We apply the same standard as the district court in reviewing a bankruptcy court decision. In re Herbert, 806 F.2d 889, 891 (9th Cir. 1986). The bankruptcy court's findings of fact are reviewed for clear error, and its conclusions of law are reviewed de novo. Id. We can affirm the trial court's ruling on any ground presented on the record. Covert v. Harrington, 876 F.2d 751, 755 (9th Cir. 1989).

DISCUSSION

The parties have spilled a great deal of ink mooting the question of the Tangs' good faith. As we have noted, the district court found that the Tangs were not bonafide purchasers. However, as we will point out below, the ultimate result in this case does not turn on the Tangs' status. Even if the Tangs had no actual or constructive knowledge of the Goodman defendants' manipulations, a serious substantive flaw in the trustee's sale of the Pecks Lane Property dooms the Tangs' attempt to hold onto their windfall.

RECORDED DATA.
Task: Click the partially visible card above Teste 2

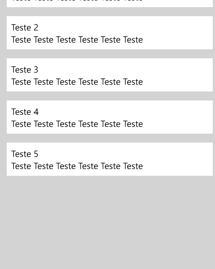Action: pos(110,4)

TASKS TO CARRY OUT.
1) According to the court opinion, how are the bankruptcy court's conclusions of law reviewed?
2) Resume the court opinion, starting right after its last sentence.
The material comes from a different source than the court opinion.

RESULTS BY TASK.
1) They are reviewed de novo.

2)
A trustee's sale can be set aside if there is a gross disparity in price and an irregularity in the sale. Whitman v. Transtate Title Co. 165 Cal. App. 3d 312, 323, 211 Cal. Rptr. 582 (1985). As the California Supreme Court said over 60 years ago: "It is well settled in [California] that mere inadequacy of price, however gross, is not in itself a sufficient ground for setting aside a sale legally made. There must in addition be proof of some element of fraud, unfairness, or oppression before the court will be justified in depriving the purchaser of his legal advantage." Sargeant v. Shumaker, 193 Cal. 122, 131, 223 P. 464 (1924). The bankruptcy court found that the Tangs paid a grossly inadequate price for the Sea Cliff Property, and that the Tangs knew or should have known that it had a higher value. Those findings were not clearly erroneous. However, as we have just noted, they, by themselves, do not constitute grounds for setting aside the sale. See Baldwin v. Brown, 193 Cal. 345, 350, 224 P. 462 (1924).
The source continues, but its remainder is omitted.